* [Activity A] In the passage on Pitt's film career, what role did Pitt play in War Machine?
* [Activity B] Continue the passage on Pitt's film career, starting after its final sentence.

* [Exercise passage]
#####
Pitt had supporting roles in 12 Years a Slave (2013)—which was based on the true story of Solomon Northup, a free person of colour who was kidnapped and sold into slavery in the mid-19th century—and in the crime drama The Counselor (2013). In Fury (2014) he played an American army sergeant commanding the remnants of a decimated battalion during the last days of World War II. The following year Pitt reteamed with Jolie, this time in By the Sea, a marital drama she also wrote and directed. He then portrayed a morally grounded former investment banker in the black comedy The Big Short (2015), about the 2008 financial crisis. In the World War II thriller Allied (2016), Pitt starred as a Canadian intelligence officer whose wife (Marion Cotillard) might be a German spy. In 2017 he portrayed a four-star general in War Machine, a military satire that was released on Netflix.
Pitt later reteamed with Tarantino in Once Upon a Time…in Hollywood (2019), playing the stunt double of a washed-up actor (Leonardo DiCaprio) in 1969 Los Angeles. For his performance, Pitt earned both an Oscar and a Golden Globe Award for best supporting actor. Also in 2019 he starred as an astronaut searching the solar system for his missing father (played by Tommy Lee Jones) in the futuristic drama Ad Astra. Pitt’s credits from 2022 include the action-romance The Lost City, in which he had a memorable cameo, and Bullet Train, about a group of assassins on a high-speed train. That year he also costarred with Margot Robbie in Damien Chazelle’s Babylon, a dramedy set in Hollywood during the 1920s.
In addition to acting, Pitt headed his own film-production company, Plan B Entertainment. The company partnered with several others to produce 12 Years a Slave, and Pitt won an Academy Award for his producing role when that film was named best picture.
#####
* [Input data]
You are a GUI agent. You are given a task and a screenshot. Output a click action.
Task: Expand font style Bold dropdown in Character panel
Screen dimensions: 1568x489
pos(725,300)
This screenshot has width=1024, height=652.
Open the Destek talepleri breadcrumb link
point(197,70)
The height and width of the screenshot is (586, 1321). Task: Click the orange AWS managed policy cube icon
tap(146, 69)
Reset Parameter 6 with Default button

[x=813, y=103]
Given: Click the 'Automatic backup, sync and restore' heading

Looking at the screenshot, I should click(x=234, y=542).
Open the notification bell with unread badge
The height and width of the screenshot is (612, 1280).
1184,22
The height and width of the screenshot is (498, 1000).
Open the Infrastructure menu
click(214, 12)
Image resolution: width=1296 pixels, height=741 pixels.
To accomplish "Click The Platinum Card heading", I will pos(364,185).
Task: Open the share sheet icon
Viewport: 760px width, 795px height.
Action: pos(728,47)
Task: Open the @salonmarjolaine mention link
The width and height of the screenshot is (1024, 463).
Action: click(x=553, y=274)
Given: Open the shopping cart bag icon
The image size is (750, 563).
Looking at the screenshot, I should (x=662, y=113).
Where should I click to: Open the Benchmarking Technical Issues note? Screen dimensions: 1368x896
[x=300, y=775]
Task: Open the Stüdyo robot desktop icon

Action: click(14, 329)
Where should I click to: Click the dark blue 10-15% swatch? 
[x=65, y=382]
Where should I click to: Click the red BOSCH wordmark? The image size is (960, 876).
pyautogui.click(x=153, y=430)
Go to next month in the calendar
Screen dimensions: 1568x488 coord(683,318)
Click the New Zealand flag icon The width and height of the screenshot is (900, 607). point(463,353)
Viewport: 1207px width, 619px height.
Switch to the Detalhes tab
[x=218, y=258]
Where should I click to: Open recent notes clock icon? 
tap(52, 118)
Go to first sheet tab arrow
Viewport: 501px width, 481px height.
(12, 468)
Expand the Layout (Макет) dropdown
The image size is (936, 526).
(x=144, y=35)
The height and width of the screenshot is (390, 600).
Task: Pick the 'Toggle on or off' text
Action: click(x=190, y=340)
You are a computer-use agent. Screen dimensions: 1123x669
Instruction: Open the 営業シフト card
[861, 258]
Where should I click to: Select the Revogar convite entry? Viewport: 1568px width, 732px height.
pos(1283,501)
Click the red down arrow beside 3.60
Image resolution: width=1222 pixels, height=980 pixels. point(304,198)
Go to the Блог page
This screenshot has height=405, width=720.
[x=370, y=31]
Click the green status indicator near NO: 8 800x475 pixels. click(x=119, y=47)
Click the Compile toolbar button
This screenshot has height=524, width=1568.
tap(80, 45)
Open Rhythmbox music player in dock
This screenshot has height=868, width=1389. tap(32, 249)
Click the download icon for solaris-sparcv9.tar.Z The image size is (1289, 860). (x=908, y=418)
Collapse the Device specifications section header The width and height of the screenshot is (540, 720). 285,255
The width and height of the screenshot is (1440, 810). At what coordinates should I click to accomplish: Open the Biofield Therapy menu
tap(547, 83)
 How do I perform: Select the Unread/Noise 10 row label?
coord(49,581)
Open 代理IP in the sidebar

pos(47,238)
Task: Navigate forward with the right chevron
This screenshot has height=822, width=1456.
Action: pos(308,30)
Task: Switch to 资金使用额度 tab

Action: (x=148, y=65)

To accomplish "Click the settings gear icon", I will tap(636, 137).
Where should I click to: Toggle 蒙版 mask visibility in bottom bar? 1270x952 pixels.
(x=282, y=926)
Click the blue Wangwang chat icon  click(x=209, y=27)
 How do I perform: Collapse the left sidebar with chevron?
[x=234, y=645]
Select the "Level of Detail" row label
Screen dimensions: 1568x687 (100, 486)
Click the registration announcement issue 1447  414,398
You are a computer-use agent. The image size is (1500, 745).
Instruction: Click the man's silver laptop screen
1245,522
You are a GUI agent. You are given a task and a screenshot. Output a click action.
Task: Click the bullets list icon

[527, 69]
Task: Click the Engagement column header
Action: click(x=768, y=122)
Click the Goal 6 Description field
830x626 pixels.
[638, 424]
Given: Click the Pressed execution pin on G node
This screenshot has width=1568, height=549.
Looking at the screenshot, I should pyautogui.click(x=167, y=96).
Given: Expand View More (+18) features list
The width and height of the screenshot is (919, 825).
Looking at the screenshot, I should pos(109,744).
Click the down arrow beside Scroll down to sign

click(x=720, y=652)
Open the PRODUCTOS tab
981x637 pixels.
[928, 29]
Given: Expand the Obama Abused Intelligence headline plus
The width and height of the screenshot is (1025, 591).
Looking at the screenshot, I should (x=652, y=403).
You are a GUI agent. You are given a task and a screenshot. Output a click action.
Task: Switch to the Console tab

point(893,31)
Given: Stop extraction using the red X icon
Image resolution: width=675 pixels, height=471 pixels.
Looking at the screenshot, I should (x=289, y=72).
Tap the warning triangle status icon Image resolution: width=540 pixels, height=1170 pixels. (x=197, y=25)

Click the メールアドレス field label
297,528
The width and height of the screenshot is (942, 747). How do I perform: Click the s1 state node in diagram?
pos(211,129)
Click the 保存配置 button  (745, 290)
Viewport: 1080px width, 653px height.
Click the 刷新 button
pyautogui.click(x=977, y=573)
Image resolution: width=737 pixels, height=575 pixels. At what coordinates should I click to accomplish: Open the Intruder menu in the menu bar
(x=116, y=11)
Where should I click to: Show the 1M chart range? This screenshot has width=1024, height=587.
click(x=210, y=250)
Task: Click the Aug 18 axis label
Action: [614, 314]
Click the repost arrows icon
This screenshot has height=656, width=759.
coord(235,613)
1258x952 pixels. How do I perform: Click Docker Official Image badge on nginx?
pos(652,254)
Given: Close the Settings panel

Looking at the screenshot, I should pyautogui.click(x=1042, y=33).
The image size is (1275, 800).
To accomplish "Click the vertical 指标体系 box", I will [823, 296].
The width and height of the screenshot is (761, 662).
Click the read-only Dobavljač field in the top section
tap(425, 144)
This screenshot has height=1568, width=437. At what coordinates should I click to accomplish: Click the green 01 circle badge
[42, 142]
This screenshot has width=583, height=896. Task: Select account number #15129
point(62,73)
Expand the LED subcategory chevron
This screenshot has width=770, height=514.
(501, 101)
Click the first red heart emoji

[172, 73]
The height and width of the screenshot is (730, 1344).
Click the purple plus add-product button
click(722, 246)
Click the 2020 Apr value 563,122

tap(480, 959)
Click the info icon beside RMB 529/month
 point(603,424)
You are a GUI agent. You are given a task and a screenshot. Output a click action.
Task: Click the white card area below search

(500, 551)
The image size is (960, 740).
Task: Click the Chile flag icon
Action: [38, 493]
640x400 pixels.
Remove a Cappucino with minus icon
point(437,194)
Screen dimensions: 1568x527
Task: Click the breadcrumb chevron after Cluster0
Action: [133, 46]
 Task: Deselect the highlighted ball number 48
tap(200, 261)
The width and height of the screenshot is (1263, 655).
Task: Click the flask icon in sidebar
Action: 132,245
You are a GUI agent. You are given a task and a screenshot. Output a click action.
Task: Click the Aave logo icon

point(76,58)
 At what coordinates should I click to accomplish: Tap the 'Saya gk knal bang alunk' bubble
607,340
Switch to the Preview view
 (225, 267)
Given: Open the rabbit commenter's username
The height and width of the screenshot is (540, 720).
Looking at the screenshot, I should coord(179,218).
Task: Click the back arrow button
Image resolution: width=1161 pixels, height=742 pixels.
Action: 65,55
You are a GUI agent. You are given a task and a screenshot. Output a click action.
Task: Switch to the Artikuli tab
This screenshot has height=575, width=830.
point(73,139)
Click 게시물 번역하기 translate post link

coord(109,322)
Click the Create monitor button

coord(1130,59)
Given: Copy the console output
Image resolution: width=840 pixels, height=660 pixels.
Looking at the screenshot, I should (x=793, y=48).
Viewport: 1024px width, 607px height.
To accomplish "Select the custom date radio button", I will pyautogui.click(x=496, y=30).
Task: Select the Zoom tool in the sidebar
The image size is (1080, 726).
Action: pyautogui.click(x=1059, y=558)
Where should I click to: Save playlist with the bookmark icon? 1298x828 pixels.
#####
* [Task answer A] A four-star general.

* [Task answer B]
Personal life and humanitarian causes
Pitt’s involvement with Jolie and his 2005 divorce from Aniston were intensely scrutinized by the tabloid press. In 2006 Pitt adopted Jolie’s two children, Maddox and Zahara, whom she had adopted from Cambodia and Ethiopia, respectively. The couple had their first biological child, Shiloh, in May 2006. The next year they adopted a boy, Pax, from Vietnam, and in 2008 they added biological twins, Knox and Vivienne, to their family. Pitt and Jolie married in 2014, but two years later Jolie filed for divorce.
The couple often used their celebrity status as a platform for speaking out on behalf of a number of humanitarian causes. Pitt cofounded and was actively involved in Not on Our Watch, a campaign that directed resources to developing countries in crisis, notably the Sudanese province of Darfur. In 2006 he established the Make It Right Foundation, a multimillion-dollar project to construct environmentally friendly homes in New Orleans for people displaced by Hurricane Katrina. The undertaking attracted numerous high-profile architects, but it was plagued by construction issues that resulted in several legal disputes. Notably, in 2015 the foundation sued the wood supplier after a number of completed homes began rotting; the suit was settled out of court. Three years later homeowners filed a class-action lawsuit against the foundation, alleging poor construction; in 2022 Make It Right agreed to pay the plaintiffs $20.5 million.
Pitt was also interested in art, and in 2022 he exhibited a number of sculptures at a museum in Finland. His “brutally honest” works included a miniature house assembled from tree bark and tape.